Segment Open

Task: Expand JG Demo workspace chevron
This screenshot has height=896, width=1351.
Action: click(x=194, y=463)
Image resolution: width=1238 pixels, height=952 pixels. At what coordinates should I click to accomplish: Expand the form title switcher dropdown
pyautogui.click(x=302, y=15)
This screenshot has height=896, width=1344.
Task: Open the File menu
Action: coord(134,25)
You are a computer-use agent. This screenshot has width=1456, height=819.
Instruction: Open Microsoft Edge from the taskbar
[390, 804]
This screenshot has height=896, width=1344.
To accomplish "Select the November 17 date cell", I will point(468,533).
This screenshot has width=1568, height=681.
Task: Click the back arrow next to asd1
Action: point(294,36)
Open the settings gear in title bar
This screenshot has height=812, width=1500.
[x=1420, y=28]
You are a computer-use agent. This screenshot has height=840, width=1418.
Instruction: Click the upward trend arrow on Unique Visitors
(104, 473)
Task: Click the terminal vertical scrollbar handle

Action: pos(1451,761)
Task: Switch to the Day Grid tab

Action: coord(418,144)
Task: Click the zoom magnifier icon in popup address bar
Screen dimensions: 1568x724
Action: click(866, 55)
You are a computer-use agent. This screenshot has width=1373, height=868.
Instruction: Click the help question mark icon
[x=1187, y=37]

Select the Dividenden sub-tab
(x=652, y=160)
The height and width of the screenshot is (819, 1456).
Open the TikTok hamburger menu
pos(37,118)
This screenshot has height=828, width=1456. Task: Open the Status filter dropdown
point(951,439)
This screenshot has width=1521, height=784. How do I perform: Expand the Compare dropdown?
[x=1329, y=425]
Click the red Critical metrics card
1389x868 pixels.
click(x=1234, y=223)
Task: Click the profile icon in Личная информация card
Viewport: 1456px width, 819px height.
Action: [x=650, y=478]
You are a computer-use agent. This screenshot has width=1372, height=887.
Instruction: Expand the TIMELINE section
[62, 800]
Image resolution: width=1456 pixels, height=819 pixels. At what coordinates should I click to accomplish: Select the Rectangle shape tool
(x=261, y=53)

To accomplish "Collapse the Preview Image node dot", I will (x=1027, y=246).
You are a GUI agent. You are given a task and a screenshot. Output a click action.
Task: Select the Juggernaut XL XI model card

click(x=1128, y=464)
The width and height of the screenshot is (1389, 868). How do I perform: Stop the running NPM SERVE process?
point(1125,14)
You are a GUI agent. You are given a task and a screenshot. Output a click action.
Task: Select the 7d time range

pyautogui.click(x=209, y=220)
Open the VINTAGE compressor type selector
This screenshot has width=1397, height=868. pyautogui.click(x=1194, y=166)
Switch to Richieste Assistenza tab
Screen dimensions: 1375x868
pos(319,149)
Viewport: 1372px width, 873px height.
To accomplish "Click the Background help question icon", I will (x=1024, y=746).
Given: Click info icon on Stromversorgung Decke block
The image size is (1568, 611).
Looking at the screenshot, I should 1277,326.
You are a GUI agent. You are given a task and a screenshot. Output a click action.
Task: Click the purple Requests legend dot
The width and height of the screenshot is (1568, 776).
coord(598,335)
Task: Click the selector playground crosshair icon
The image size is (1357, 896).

Segment Closed

Action item: After reading the listing above, print each line back exactly.

Exercise solution:
Task: Expand JG Demo workspace chevron
This screenshot has height=896, width=1351.
Action: click(x=194, y=463)
Image resolution: width=1238 pixels, height=952 pixels. At what coordinates should I click to accomplish: Expand the form title switcher dropdown
pyautogui.click(x=302, y=15)
This screenshot has height=896, width=1344.
Task: Open the File menu
Action: coord(134,25)
You are a computer-use agent. This screenshot has width=1456, height=819.
Instruction: Open Microsoft Edge from the taskbar
[390, 804]
This screenshot has height=896, width=1344.
To accomplish "Select the November 17 date cell", I will point(468,533).
This screenshot has width=1568, height=681.
Task: Click the back arrow next to asd1
Action: point(294,36)
Open the settings gear in title bar
This screenshot has height=812, width=1500.
[x=1420, y=28]
You are a computer-use agent. This screenshot has height=840, width=1418.
Instruction: Click the upward trend arrow on Unique Visitors
(104, 473)
Task: Click the terminal vertical scrollbar handle

Action: pos(1451,761)
Task: Switch to the Day Grid tab

Action: coord(418,144)
Task: Click the zoom magnifier icon in popup address bar
Screen dimensions: 1568x724
Action: click(866, 55)
You are a computer-use agent. This screenshot has width=1373, height=868.
Instruction: Click the help question mark icon
[x=1187, y=37]

Select the Dividenden sub-tab
(x=652, y=160)
The height and width of the screenshot is (819, 1456).
Open the TikTok hamburger menu
pos(37,118)
This screenshot has height=828, width=1456. Task: Open the Status filter dropdown
point(951,439)
This screenshot has width=1521, height=784. How do I perform: Expand the Compare dropdown?
[x=1329, y=425]
Click the red Critical metrics card
1389x868 pixels.
click(x=1234, y=223)
Task: Click the profile icon in Личная информация card
Viewport: 1456px width, 819px height.
Action: [x=650, y=478]
You are a computer-use agent. This screenshot has width=1372, height=887.
Instruction: Expand the TIMELINE section
[62, 800]
Image resolution: width=1456 pixels, height=819 pixels. At what coordinates should I click to accomplish: Select the Rectangle shape tool
(x=261, y=53)

To accomplish "Collapse the Preview Image node dot", I will (x=1027, y=246).
You are a GUI agent. You are given a task and a screenshot. Output a click action.
Task: Select the Juggernaut XL XI model card

click(x=1128, y=464)
The width and height of the screenshot is (1389, 868). How do I perform: Stop the running NPM SERVE process?
point(1125,14)
You are a GUI agent. You are given a task and a screenshot. Output a click action.
Task: Select the 7d time range

pyautogui.click(x=209, y=220)
Open the VINTAGE compressor type selector
This screenshot has width=1397, height=868. pyautogui.click(x=1194, y=166)
Switch to Richieste Assistenza tab
Screen dimensions: 1375x868
pos(319,149)
Viewport: 1372px width, 873px height.
To accomplish "Click the Background help question icon", I will (x=1024, y=746).
Given: Click info icon on Stromversorgung Decke block
The image size is (1568, 611).
Looking at the screenshot, I should 1277,326.
You are a GUI agent. You are given a task and a screenshot. Output a click action.
Task: Click the purple Requests legend dot
The width and height of the screenshot is (1568, 776).
coord(598,335)
Task: Click the selector playground crosshair icon
The image size is (1357, 896).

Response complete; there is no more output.